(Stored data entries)
▼

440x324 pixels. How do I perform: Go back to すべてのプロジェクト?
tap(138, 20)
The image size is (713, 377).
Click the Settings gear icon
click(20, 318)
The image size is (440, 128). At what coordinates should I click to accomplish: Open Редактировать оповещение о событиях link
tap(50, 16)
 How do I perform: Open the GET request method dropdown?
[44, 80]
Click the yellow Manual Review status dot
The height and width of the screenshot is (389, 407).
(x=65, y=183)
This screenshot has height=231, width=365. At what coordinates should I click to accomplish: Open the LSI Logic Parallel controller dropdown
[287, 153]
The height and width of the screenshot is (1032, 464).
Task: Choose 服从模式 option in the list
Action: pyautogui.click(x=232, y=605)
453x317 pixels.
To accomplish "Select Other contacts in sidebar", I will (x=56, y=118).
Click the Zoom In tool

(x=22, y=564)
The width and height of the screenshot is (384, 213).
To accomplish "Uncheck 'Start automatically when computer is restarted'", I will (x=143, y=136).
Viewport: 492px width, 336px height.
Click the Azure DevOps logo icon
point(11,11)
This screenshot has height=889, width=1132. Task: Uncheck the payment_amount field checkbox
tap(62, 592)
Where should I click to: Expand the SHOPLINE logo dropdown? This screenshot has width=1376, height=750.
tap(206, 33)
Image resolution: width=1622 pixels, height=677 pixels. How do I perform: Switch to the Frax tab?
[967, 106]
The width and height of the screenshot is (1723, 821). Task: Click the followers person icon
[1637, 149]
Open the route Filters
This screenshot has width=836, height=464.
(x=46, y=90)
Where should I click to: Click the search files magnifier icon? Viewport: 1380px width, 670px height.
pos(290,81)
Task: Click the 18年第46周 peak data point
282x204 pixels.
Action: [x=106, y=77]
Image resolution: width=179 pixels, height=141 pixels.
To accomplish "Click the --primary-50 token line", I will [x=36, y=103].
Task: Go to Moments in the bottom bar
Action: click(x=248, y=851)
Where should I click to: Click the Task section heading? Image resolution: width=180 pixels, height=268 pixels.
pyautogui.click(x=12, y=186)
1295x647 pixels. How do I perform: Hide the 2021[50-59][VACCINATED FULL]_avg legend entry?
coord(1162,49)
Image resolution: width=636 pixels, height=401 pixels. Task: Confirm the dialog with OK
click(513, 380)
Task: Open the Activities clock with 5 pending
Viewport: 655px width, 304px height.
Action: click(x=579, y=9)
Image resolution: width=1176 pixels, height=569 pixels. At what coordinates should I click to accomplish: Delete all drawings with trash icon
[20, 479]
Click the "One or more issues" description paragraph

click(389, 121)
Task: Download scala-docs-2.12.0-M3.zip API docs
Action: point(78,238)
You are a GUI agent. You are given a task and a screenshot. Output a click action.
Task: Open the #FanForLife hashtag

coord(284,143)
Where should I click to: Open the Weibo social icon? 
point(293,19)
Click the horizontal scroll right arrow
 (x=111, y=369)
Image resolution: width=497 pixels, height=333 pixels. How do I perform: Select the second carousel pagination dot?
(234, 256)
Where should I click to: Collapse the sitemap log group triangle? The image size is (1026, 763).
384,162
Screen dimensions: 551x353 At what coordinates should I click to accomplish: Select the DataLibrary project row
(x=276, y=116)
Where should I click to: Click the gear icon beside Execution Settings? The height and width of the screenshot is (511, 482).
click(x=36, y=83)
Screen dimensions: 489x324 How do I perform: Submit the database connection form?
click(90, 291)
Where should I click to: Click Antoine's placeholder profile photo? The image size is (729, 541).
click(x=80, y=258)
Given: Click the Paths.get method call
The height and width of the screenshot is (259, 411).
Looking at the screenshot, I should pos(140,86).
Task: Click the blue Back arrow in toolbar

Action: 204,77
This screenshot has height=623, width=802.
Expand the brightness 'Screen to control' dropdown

▲

Every entry needs to be written out again, exactly as given.

*SOLUTION FOR THIS TASK*:
440x324 pixels. How do I perform: Go back to すべてのプロジェクト?
tap(138, 20)
The image size is (713, 377).
Click the Settings gear icon
click(20, 318)
The image size is (440, 128). At what coordinates should I click to accomplish: Open Редактировать оповещение о событиях link
tap(50, 16)
 How do I perform: Open the GET request method dropdown?
[44, 80]
Click the yellow Manual Review status dot
The height and width of the screenshot is (389, 407).
(x=65, y=183)
This screenshot has height=231, width=365. At what coordinates should I click to accomplish: Open the LSI Logic Parallel controller dropdown
[287, 153]
The height and width of the screenshot is (1032, 464).
Task: Choose 服从模式 option in the list
Action: pyautogui.click(x=232, y=605)
453x317 pixels.
To accomplish "Select Other contacts in sidebar", I will (x=56, y=118).
Click the Zoom In tool

(x=22, y=564)
The width and height of the screenshot is (384, 213).
To accomplish "Uncheck 'Start automatically when computer is restarted'", I will (x=143, y=136).
Viewport: 492px width, 336px height.
Click the Azure DevOps logo icon
point(11,11)
This screenshot has height=889, width=1132. Task: Uncheck the payment_amount field checkbox
tap(62, 592)
Where should I click to: Expand the SHOPLINE logo dropdown? This screenshot has width=1376, height=750.
tap(206, 33)
Image resolution: width=1622 pixels, height=677 pixels. How do I perform: Switch to the Frax tab?
[967, 106]
The width and height of the screenshot is (1723, 821). Task: Click the followers person icon
[1637, 149]
Open the route Filters
This screenshot has width=836, height=464.
(x=46, y=90)
Where should I click to: Click the search files magnifier icon? Viewport: 1380px width, 670px height.
pos(290,81)
Task: Click the 18年第46周 peak data point
282x204 pixels.
Action: [x=106, y=77]
Image resolution: width=179 pixels, height=141 pixels.
To accomplish "Click the --primary-50 token line", I will [x=36, y=103].
Task: Go to Moments in the bottom bar
Action: click(x=248, y=851)
Where should I click to: Click the Task section heading? Image resolution: width=180 pixels, height=268 pixels.
pyautogui.click(x=12, y=186)
1295x647 pixels. How do I perform: Hide the 2021[50-59][VACCINATED FULL]_avg legend entry?
coord(1162,49)
Image resolution: width=636 pixels, height=401 pixels. Task: Confirm the dialog with OK
click(513, 380)
Task: Open the Activities clock with 5 pending
Viewport: 655px width, 304px height.
Action: click(x=579, y=9)
Image resolution: width=1176 pixels, height=569 pixels. At what coordinates should I click to accomplish: Delete all drawings with trash icon
[20, 479]
Click the "One or more issues" description paragraph

click(389, 121)
Task: Download scala-docs-2.12.0-M3.zip API docs
Action: point(78,238)
You are a GUI agent. You are given a task and a screenshot. Output a click action.
Task: Open the #FanForLife hashtag

coord(284,143)
Where should I click to: Open the Weibo social icon? 
point(293,19)
Click the horizontal scroll right arrow
 (x=111, y=369)
Image resolution: width=497 pixels, height=333 pixels. How do I perform: Select the second carousel pagination dot?
(234, 256)
Where should I click to: Collapse the sitemap log group triangle? The image size is (1026, 763).
384,162
Screen dimensions: 551x353 At what coordinates should I click to accomplish: Select the DataLibrary project row
(x=276, y=116)
Where should I click to: Click the gear icon beside Execution Settings? The height and width of the screenshot is (511, 482).
click(x=36, y=83)
Screen dimensions: 489x324 How do I perform: Submit the database connection form?
click(90, 291)
Where should I click to: Click Antoine's placeholder profile photo? The image size is (729, 541).
click(x=80, y=258)
Given: Click the Paths.get method call
The height and width of the screenshot is (259, 411).
Looking at the screenshot, I should pos(140,86).
Task: Click the blue Back arrow in toolbar

Action: 204,77
This screenshot has height=623, width=802.
Expand the brightness 'Screen to control' dropdown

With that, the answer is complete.